Le cas de responsabilité du Président de la République à raison des actes liés à l'exercice de ses fonctions s'inscrivant dans une logique politique et non judiciaire, la connotation pénale de la haute trahison la rend inadaptée.

Si elle n'est pas réductible au crime de trahison défini par le code pénal 26 ( * ) , elle apparaît comme une sorte « d'arme atomique du droit constitutionnel », « trop radicale pour être utilisée, sans pour autant remplir une quelconque fonction de dissuasion aux yeux de l'hôte de l'Elysée » 27 ( * ) .
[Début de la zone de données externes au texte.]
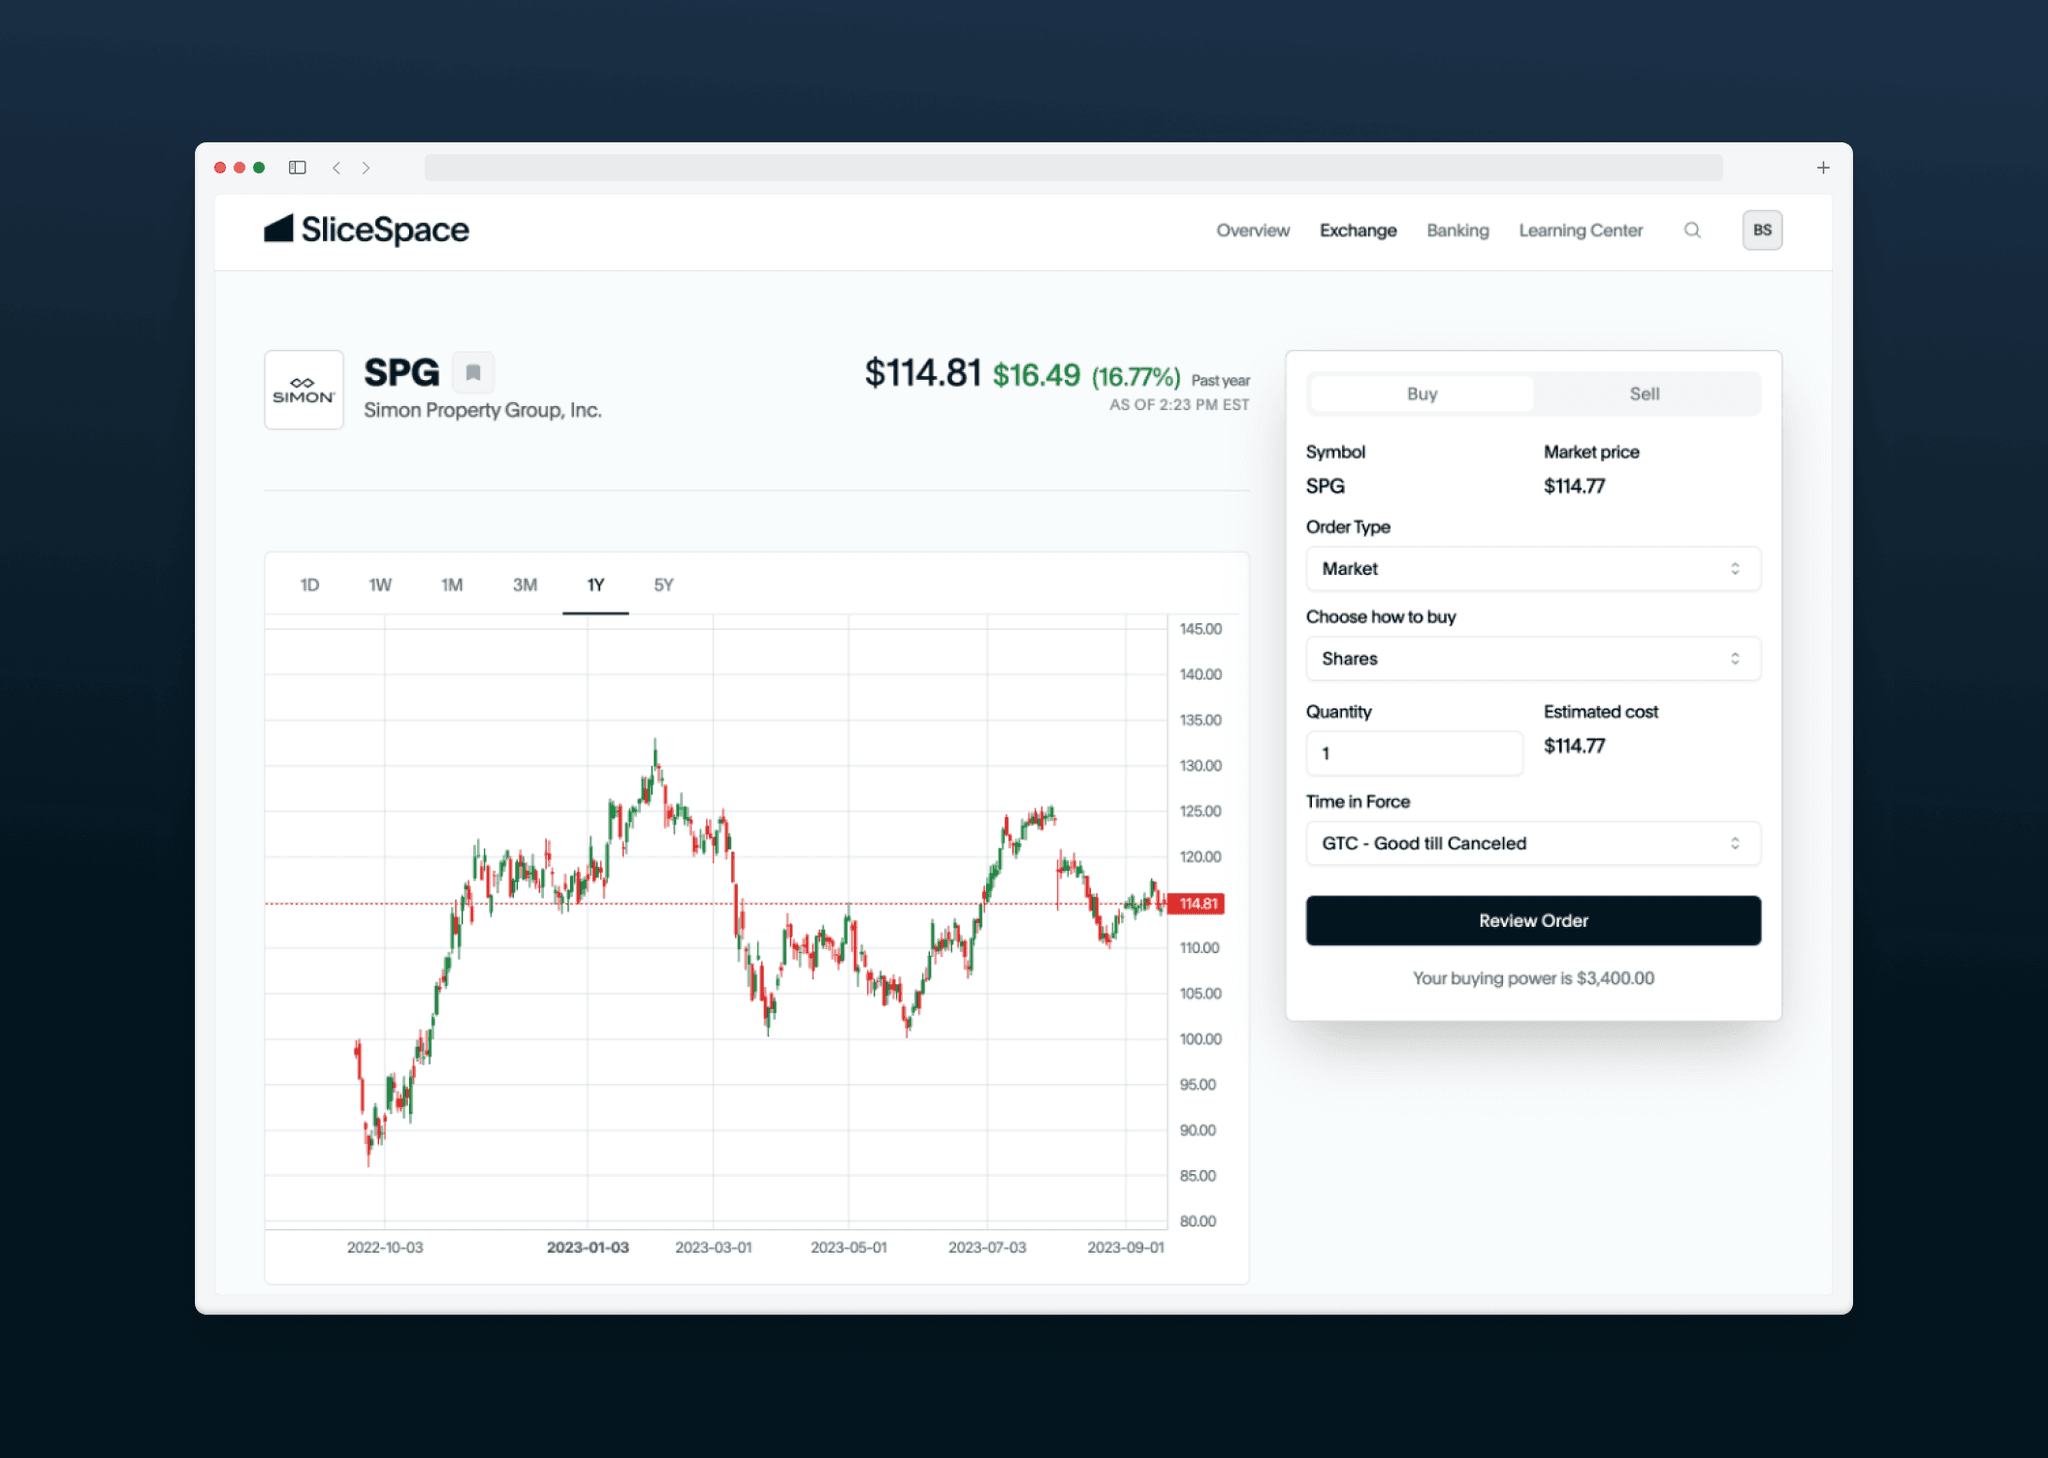Viewport: 2048px width, 1458px height.
Task: Click the search magnifier icon
Action: [x=1691, y=230]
Lors des débats relatifs à la révision constitutionnelle sur la responsabilité pénale des membres du Gouvernement, notre regretté collègue Etienne Dailly avait proposé une énumération des faits constitutifs de haute trahison, visant les cas où le Président de la République « trahit sciemment les intérêts de la France au profit d'une puissance étrangère ; lorsqu'il s'abstient sciemment d'accomplir les actes auxquels il est tenu en vertu de la Constitution, lorsqu'il s'arroge un pouvoir qu'il ne tient pas de la Constitution ou lorsqu'il fait un usage anticonstitutionnel des pouvoirs que la Constitution lui confère » 28 ( * ) .
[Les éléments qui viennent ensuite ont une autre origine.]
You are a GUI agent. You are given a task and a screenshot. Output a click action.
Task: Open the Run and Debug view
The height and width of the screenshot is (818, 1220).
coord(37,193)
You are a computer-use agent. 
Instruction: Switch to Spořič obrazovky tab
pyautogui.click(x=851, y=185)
Aussi semble-t-il nécessaire de substituer à la haute trahison un motif clairement et exclusivement politique, faisant référence aux actes ou comportements du chef de l'Etat qui porteraient atteinte à la dignité de sa fonction.
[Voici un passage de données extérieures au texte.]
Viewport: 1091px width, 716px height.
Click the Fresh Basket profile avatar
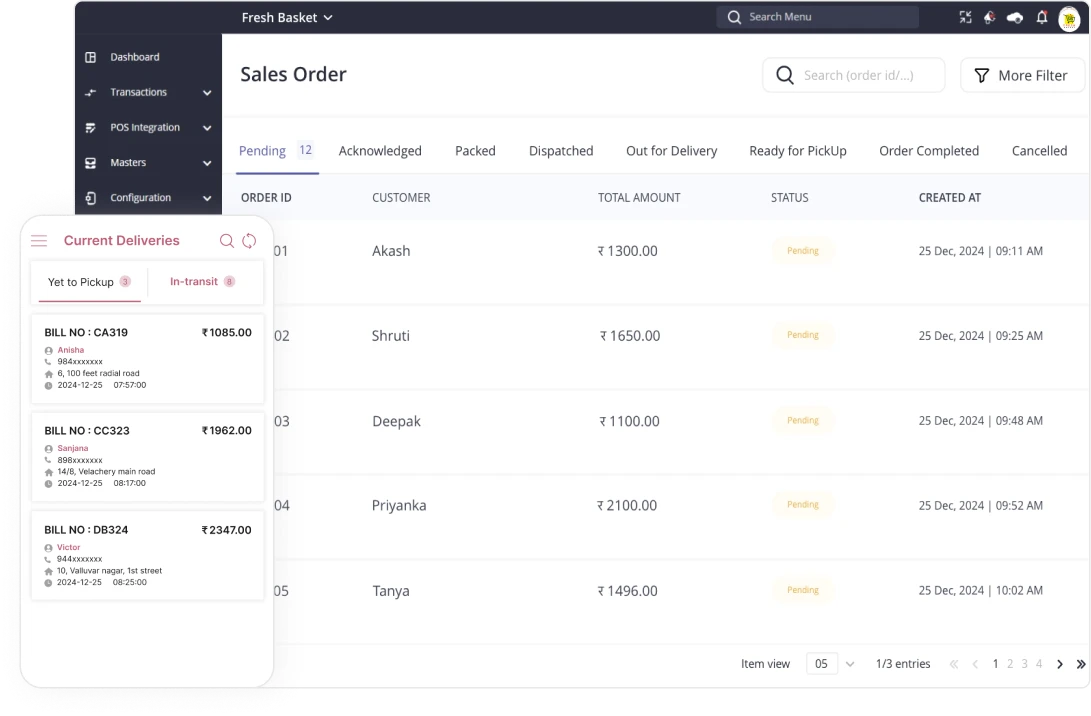pyautogui.click(x=1070, y=19)
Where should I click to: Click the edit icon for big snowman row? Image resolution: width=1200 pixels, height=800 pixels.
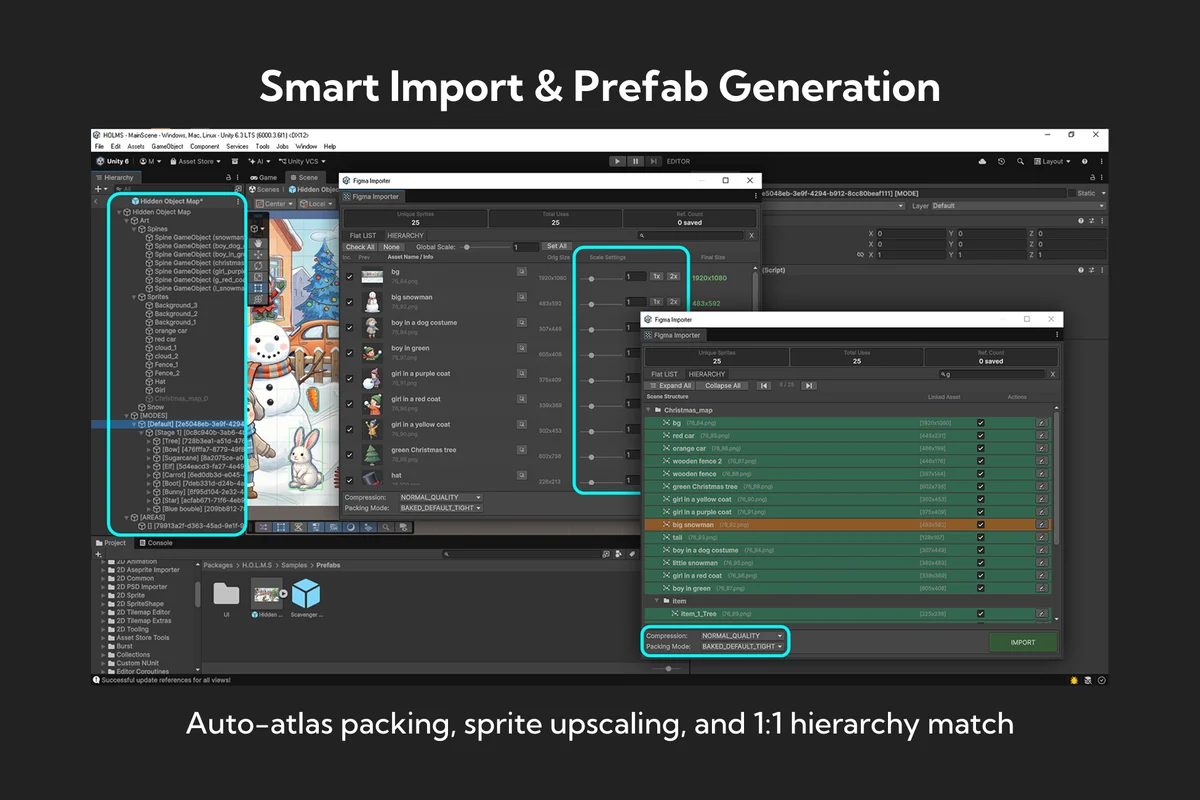tap(1042, 524)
* 19 Léon Duguit, Traité de droit constitutionnel, tome 4, 1924, p. 499.

* 20 La loi constitutionnelle n° 93-952 du 27 juillet 1993 a supprimé le second alinéa de l'article 68, relatif à la responsabilité pénale des membres du Gouvernement, et inséré un nouveau titre X intitulé « De la responsabilité pénale des membres du Gouvernement », comprenant les articles 68-1 et 68-2.

* 21 Maurice Hauriou, Précis de droit constitutionnel, Paris, Sirey, 1929, p.415.

* 22 Maurice Duverger, Droit constitutionnel et institutions publiques, Paris, 1959, tome II, p. 661.

* 23 Georges Vedel, Manuel élémentaire de droit constitutionnel, Paris, Sirey, 1949, p. 431.

* 24 Cet article stipule que « toute personne a droit à ce que sa cause soit entendue équitablement, publiquement et dans un délai raisonnable, par un tribunal indépendant et impartial, établi par la loi, qui décidera, soit des contestations sur ses droits et obligations de caractère civil, soit du bien-fondé de toute accusation en matière pénale dirigée contre elle. »

* 25 Rapport de la Commission de réflexion sur le statut pénal du Président de la République, décembre 2002, p.26.

* 26 Aux termes des articles 411-1 à 411-11 du code pénal, constituent la trahison lorsqu'ils sont commis par un Français ou un militaire au service de la France, la livraison de tout ou partie du territoire national, de forces armées ou de matériel à une puissance étrangère, les faits d'intelligence avec une puissance étrangère, le sabotage, la fourniture de fausses informations de nature à porter atteinte aux intérêts fondamentaux de la nation et la provocation à ces crimes.

* 27 Dominique Turpin, Revue du droit public, n° 1, 2003, p.106.

* 28 Journal officiel, Débats Sénat, séance du 27 mai 1993, p. 461.